There were three old gypsies by the ale house door,
Picking brave and boldy-o.
One sang high and another sang low,
And the other sang a wraggle-taggle gypsy-o.

It was late that night when my lord came in,
Inquiring for his lady-o.
The servant girl, she said to the lord,
"She's away with a wraggle-taggle gypsy-o."

"Well, saddle for me my big white steed.
My black horse is not speedy-o.
Tonight I ride 'til I see my bride.
She's away with a wraggle-taggle gypsy-o."
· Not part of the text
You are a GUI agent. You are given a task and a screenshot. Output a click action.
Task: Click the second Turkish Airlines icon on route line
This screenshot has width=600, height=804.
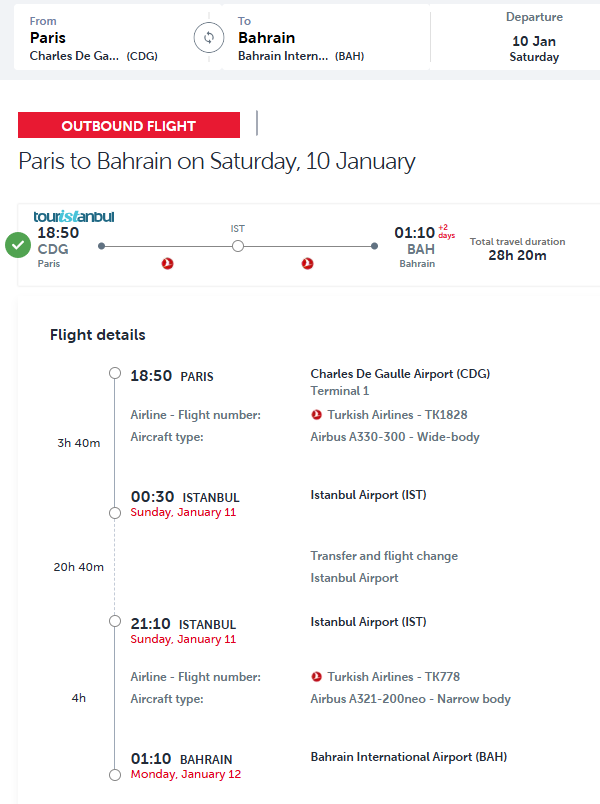tap(308, 264)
He rode east, he rode west,
He rode north and south, or so,
Until he came to a wide-open plain.
It was there that he spied his lady-o.

"How can you leave your goose-feather bed,
Blankets strewn so comfy-o?
How can you leave your newly wedded lord,
All for a wraggle-taggle gypsy-o?"

"What care I for my goose-feather bad,
Blankets strewn so comfy-o?
Tonight I lie in a wide-open field
In the arms of a wraggle-taggle gypsy-o?"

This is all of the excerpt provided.